# WHAT THE TASK ASKS:
All of the records must come back exactly as they were given.

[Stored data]
━━━━━━

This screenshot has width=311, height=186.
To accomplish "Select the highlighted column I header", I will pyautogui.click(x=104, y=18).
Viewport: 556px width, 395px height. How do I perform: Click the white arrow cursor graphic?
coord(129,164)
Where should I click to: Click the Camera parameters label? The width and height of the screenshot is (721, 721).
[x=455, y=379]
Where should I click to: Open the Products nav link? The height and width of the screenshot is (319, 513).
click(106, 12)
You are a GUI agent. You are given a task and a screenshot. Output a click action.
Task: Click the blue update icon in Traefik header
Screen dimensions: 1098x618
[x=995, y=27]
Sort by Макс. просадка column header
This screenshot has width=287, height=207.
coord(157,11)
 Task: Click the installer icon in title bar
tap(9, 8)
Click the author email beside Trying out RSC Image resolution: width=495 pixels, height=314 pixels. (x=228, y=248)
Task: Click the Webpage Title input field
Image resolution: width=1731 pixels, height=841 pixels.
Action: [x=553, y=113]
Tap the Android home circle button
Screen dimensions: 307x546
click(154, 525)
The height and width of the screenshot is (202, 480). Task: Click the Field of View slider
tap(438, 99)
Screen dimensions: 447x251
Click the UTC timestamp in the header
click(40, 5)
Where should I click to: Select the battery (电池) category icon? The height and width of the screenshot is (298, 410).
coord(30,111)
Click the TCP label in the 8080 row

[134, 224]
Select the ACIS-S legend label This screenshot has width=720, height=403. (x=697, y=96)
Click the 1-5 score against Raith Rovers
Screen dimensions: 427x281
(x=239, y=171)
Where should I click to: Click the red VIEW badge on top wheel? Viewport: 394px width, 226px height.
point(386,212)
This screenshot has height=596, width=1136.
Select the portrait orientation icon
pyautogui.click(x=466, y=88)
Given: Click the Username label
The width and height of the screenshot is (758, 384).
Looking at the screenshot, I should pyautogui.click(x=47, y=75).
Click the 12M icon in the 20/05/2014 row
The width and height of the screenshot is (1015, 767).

━━━━━━

# SOLUTION TO THE PROBLEM:
This screenshot has width=311, height=186.
To accomplish "Select the highlighted column I header", I will pyautogui.click(x=104, y=18).
Viewport: 556px width, 395px height. How do I perform: Click the white arrow cursor graphic?
coord(129,164)
Where should I click to: Click the Camera parameters label? The width and height of the screenshot is (721, 721).
[x=455, y=379]
Where should I click to: Open the Products nav link? The height and width of the screenshot is (319, 513).
click(106, 12)
You are a GUI agent. You are given a task and a screenshot. Output a click action.
Task: Click the blue update icon in Traefik header
Screen dimensions: 1098x618
[x=995, y=27]
Sort by Макс. просадка column header
This screenshot has width=287, height=207.
coord(157,11)
 Task: Click the installer icon in title bar
tap(9, 8)
Click the author email beside Trying out RSC Image resolution: width=495 pixels, height=314 pixels. (x=228, y=248)
Task: Click the Webpage Title input field
Image resolution: width=1731 pixels, height=841 pixels.
Action: [x=553, y=113]
Tap the Android home circle button
Screen dimensions: 307x546
click(154, 525)
The height and width of the screenshot is (202, 480). Task: Click the Field of View slider
tap(438, 99)
Screen dimensions: 447x251
Click the UTC timestamp in the header
click(40, 5)
Where should I click to: Select the battery (电池) category icon? The height and width of the screenshot is (298, 410).
coord(30,111)
Click the TCP label in the 8080 row

[134, 224]
Select the ACIS-S legend label This screenshot has width=720, height=403. (x=697, y=96)
Click the 1-5 score against Raith Rovers
Screen dimensions: 427x281
(x=239, y=171)
Where should I click to: Click the red VIEW badge on top wheel? Viewport: 394px width, 226px height.
point(386,212)
This screenshot has height=596, width=1136.
Select the portrait orientation icon
pyautogui.click(x=466, y=88)
Given: Click the Username label
The width and height of the screenshot is (758, 384).
Looking at the screenshot, I should pyautogui.click(x=47, y=75).
Click the 12M icon in the 20/05/2014 row
The width and height of the screenshot is (1015, 767).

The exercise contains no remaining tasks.